Activity | Output all of the entries beneath, exactly as written.

Material for this task |
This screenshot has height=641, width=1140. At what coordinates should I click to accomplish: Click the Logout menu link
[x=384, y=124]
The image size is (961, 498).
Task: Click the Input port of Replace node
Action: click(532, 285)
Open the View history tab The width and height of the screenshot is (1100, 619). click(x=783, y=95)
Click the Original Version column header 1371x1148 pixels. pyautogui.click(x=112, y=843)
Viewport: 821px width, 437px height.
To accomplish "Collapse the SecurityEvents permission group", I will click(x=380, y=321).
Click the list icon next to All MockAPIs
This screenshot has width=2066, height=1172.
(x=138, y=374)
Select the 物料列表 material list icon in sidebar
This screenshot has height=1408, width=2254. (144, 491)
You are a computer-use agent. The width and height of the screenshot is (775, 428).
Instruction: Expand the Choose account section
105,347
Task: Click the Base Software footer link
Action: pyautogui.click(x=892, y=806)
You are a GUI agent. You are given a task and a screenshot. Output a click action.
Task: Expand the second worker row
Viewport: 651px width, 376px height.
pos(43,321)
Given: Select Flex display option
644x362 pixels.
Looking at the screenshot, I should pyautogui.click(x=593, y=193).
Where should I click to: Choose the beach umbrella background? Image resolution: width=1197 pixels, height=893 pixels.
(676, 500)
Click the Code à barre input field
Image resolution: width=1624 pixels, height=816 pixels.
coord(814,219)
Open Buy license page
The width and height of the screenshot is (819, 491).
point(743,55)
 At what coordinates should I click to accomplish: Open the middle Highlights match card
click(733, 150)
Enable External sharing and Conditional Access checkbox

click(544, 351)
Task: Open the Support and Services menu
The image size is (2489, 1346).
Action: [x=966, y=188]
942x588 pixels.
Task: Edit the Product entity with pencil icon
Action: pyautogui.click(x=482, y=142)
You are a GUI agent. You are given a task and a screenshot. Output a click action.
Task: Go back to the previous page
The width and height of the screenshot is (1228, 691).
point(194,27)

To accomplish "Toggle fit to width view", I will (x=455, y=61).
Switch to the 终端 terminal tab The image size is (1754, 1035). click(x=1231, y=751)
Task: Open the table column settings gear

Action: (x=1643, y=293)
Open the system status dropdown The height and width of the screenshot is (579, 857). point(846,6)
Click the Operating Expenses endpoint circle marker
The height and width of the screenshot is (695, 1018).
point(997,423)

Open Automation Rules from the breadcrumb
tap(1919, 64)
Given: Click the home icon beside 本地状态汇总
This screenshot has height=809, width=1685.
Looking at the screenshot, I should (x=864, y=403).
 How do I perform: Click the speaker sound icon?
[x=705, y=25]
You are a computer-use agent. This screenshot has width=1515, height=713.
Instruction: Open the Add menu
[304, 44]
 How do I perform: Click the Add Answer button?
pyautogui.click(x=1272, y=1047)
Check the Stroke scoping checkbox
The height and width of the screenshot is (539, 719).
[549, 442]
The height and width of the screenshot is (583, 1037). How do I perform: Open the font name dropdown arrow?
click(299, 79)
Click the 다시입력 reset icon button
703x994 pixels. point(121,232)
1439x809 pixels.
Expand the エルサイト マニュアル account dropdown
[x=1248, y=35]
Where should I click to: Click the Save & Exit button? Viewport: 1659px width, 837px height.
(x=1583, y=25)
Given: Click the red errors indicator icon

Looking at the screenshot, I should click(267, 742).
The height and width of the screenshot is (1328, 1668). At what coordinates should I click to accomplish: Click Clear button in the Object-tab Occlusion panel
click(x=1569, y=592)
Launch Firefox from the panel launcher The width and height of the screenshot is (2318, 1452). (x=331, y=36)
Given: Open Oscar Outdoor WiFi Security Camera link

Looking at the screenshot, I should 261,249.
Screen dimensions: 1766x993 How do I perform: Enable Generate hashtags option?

Written answer |
This screenshot has height=641, width=1140. At what coordinates should I click to accomplish: Click the Logout menu link
[x=384, y=124]
The image size is (961, 498).
Task: Click the Input port of Replace node
Action: click(532, 285)
Open the View history tab The width and height of the screenshot is (1100, 619). click(x=783, y=95)
Click the Original Version column header 1371x1148 pixels. pyautogui.click(x=112, y=843)
Viewport: 821px width, 437px height.
To accomplish "Collapse the SecurityEvents permission group", I will click(x=380, y=321).
Click the list icon next to All MockAPIs
This screenshot has width=2066, height=1172.
(x=138, y=374)
Select the 物料列表 material list icon in sidebar
This screenshot has height=1408, width=2254. (144, 491)
You are a computer-use agent. The width and height of the screenshot is (775, 428).
Instruction: Expand the Choose account section
105,347
Task: Click the Base Software footer link
Action: pyautogui.click(x=892, y=806)
You are a GUI agent. You are given a task and a screenshot. Output a click action.
Task: Expand the second worker row
Viewport: 651px width, 376px height.
pos(43,321)
Given: Select Flex display option
644x362 pixels.
Looking at the screenshot, I should pyautogui.click(x=593, y=193).
Where should I click to: Choose the beach umbrella background? Image resolution: width=1197 pixels, height=893 pixels.
(676, 500)
Click the Code à barre input field
Image resolution: width=1624 pixels, height=816 pixels.
coord(814,219)
Open Buy license page
The width and height of the screenshot is (819, 491).
point(743,55)
 At what coordinates should I click to accomplish: Open the middle Highlights match card
click(733, 150)
Enable External sharing and Conditional Access checkbox

click(544, 351)
Task: Open the Support and Services menu
The image size is (2489, 1346).
Action: [x=966, y=188]
942x588 pixels.
Task: Edit the Product entity with pencil icon
Action: pyautogui.click(x=482, y=142)
You are a GUI agent. You are given a task and a screenshot. Output a click action.
Task: Go back to the previous page
The width and height of the screenshot is (1228, 691).
point(194,27)

To accomplish "Toggle fit to width view", I will (x=455, y=61).
Switch to the 终端 terminal tab The image size is (1754, 1035). click(x=1231, y=751)
Task: Open the table column settings gear

Action: (x=1643, y=293)
Open the system status dropdown The height and width of the screenshot is (579, 857). point(846,6)
Click the Operating Expenses endpoint circle marker
The height and width of the screenshot is (695, 1018).
point(997,423)

Open Automation Rules from the breadcrumb
tap(1919, 64)
Given: Click the home icon beside 本地状态汇总
This screenshot has height=809, width=1685.
Looking at the screenshot, I should (x=864, y=403).
 How do I perform: Click the speaker sound icon?
[x=705, y=25]
You are a computer-use agent. This screenshot has width=1515, height=713.
Instruction: Open the Add menu
[304, 44]
 How do I perform: Click the Add Answer button?
pyautogui.click(x=1272, y=1047)
Check the Stroke scoping checkbox
The height and width of the screenshot is (539, 719).
[549, 442]
The height and width of the screenshot is (583, 1037). How do I perform: Open the font name dropdown arrow?
click(299, 79)
Click the 다시입력 reset icon button
703x994 pixels. point(121,232)
1439x809 pixels.
Expand the エルサイト マニュアル account dropdown
[x=1248, y=35]
Where should I click to: Click the Save & Exit button? Viewport: 1659px width, 837px height.
(x=1583, y=25)
Given: Click the red errors indicator icon

Looking at the screenshot, I should click(267, 742).
The height and width of the screenshot is (1328, 1668). At what coordinates should I click to accomplish: Click Clear button in the Object-tab Occlusion panel
click(x=1569, y=592)
Launch Firefox from the panel launcher The width and height of the screenshot is (2318, 1452). (x=331, y=36)
Given: Open Oscar Outdoor WiFi Security Camera link

Looking at the screenshot, I should 261,249.
Screen dimensions: 1766x993 How do I perform: Enable Generate hashtags option?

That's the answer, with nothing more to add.